This turns out to be quite complicated, because the icache has a lot
of different counters that all track addresses or fill buffer state.
For an inductive proof to go through, you need to make the relations
between them explicit, which takes lots of assertions.
All of the signals defined in the formal_tb are prefixed with 'f_'.
This isn't strictly necessary, but it makes it much easier to see what
came from the design (since we are "bound in", our ports don't have _o
or _i suffixes).
We add a couple of protocol assumptions:
ICache <-> Core:
- Branch target addresses are half-word aligned
- The branch_spec signal is driven if branch is
ICache <-> Memory:
- The bus doesn't respond unless there is an outstanding request
- The bus doesn't grant more than 4 billion outstanding requests(!)
There's also some protocol state tracking:
- f_addr_valid tracks whether the ICache currently has an
architectural address. It goes high with branch_i (which gives the
cache an address) and goes low when the cache completes a
transaction with err_o set (since the data is bad, there's no
notion of a "next address").
- f_reqs_on_bus tracks the number of requests currently outstanding
on the bus. This is used for the ICache <-> Memory assumptions
above.
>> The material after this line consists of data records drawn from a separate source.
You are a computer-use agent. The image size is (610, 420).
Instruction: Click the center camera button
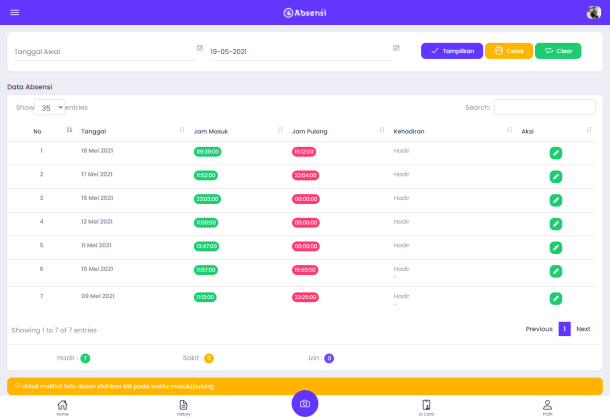pyautogui.click(x=305, y=403)
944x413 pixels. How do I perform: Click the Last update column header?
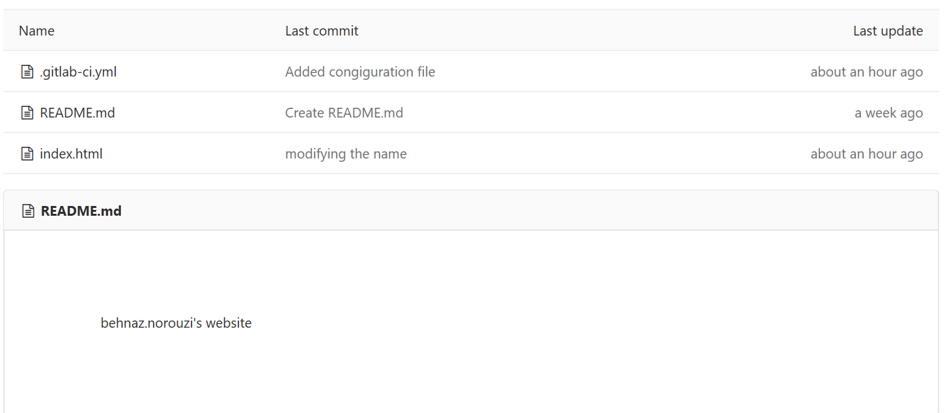click(x=887, y=31)
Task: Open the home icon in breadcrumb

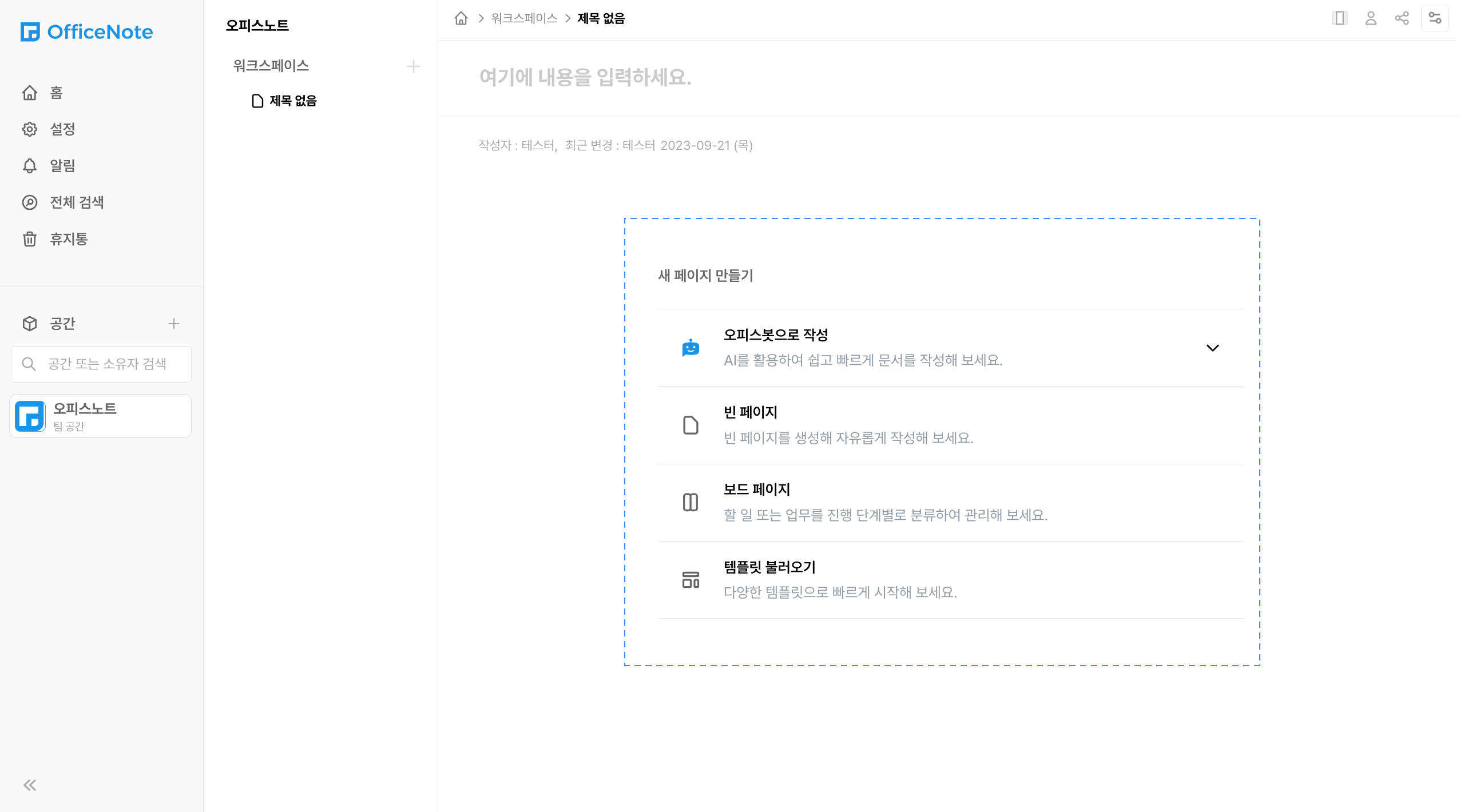Action: [x=461, y=18]
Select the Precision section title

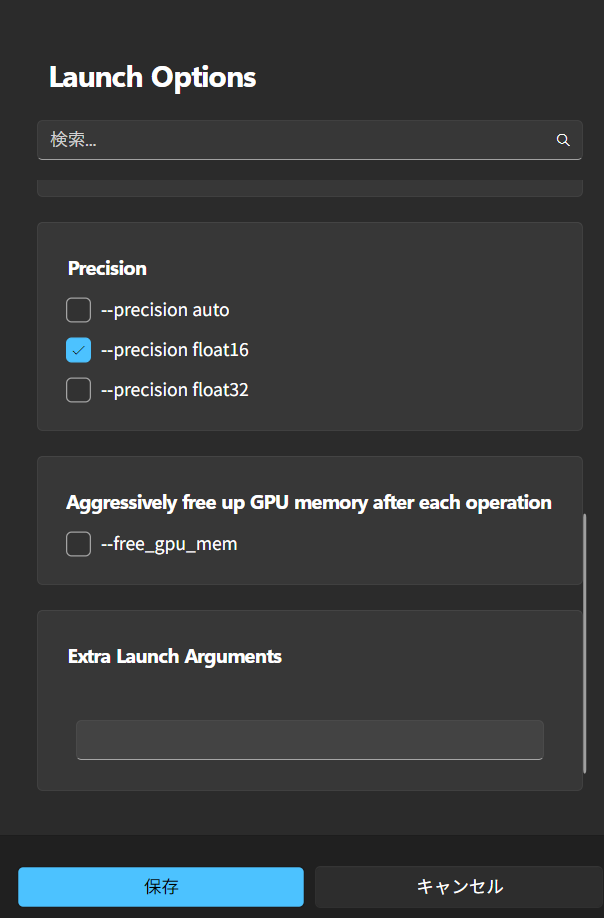tap(107, 268)
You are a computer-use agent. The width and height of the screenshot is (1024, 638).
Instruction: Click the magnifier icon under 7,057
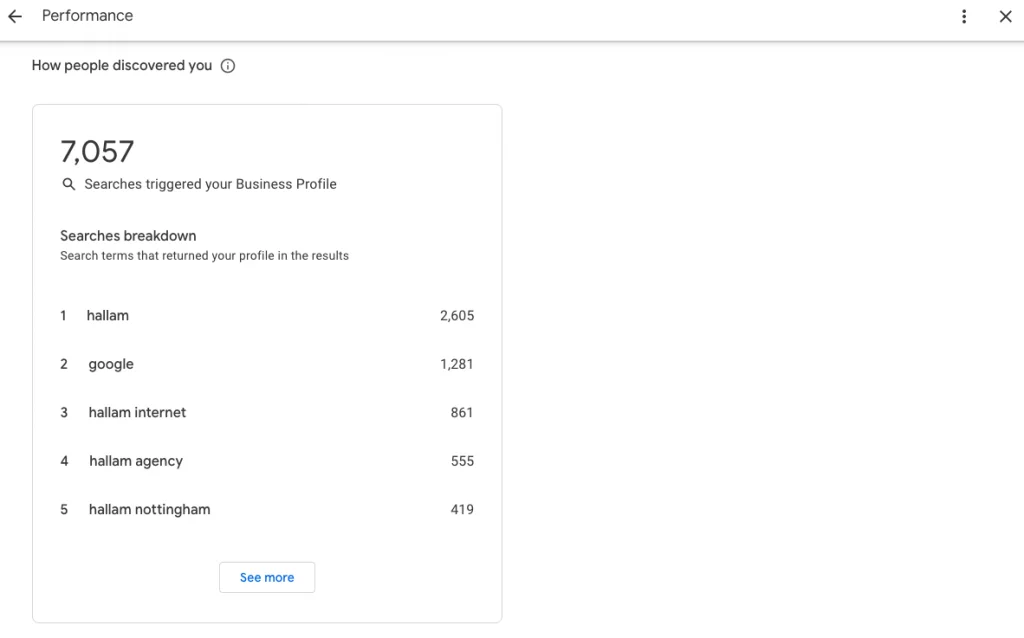pyautogui.click(x=69, y=184)
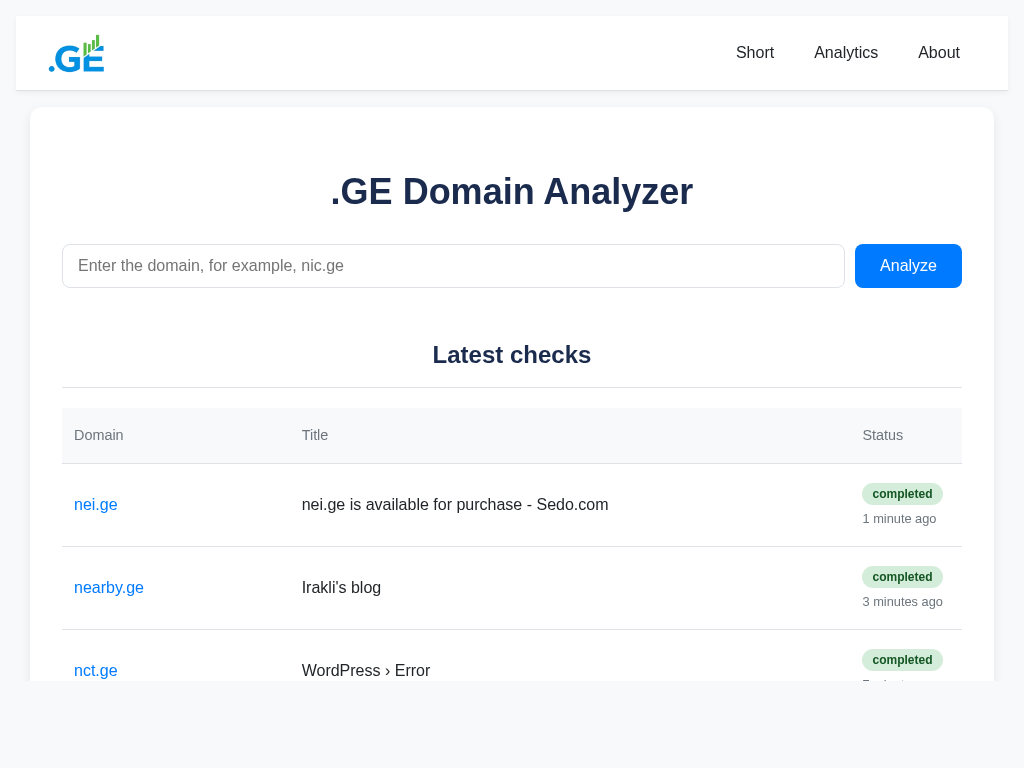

We have some internal assertions that check this equals the
sum of the "ext" counters minus the sum of the "rvd" counters.
With these assumptions, we can prove:
- Once asserted, valid_o stays high until a transaction is completed
by ready_i or until branch_i is asserted (which cancels the
transaction).
- While the transaction is pending, addr_o remains stable.
- While the transaction is pending, err_o remains stable and, if
err_o is asserted, so does err_plus2_o.
- While the transaction is pending, if err_o and err_plus2_o are
high then bottom 16 bits of the returned instruction data imply an
uncompressed instruction.
- While the transaction is pending, if err_o is low then the bottom
16 bits of the returned instruction remain stable.
- While the transaction is pending, if err_o is low and the bottom
16 bits of the returned instruction imply an uncompressed
instruction then the top 16 bits of the returned instruction
remain stable.
To get this working, you need a corresponding patch in Edalize, which
adds SymbiYosys as an EDA tool.
At the moment, this proves a couple of simple bus assertions. Later
patches will add more.
There are currently some rough edges to this flow:
(1) We use a hacky pre_build hook to run sv2v and edit the files in
the work tree. Among other problems, this means that the any
failure messages that come out of sby have bogus line numbers.
(2) Since we haven't yet got bind support in Yosys, we have to
include a fragment from the design itself.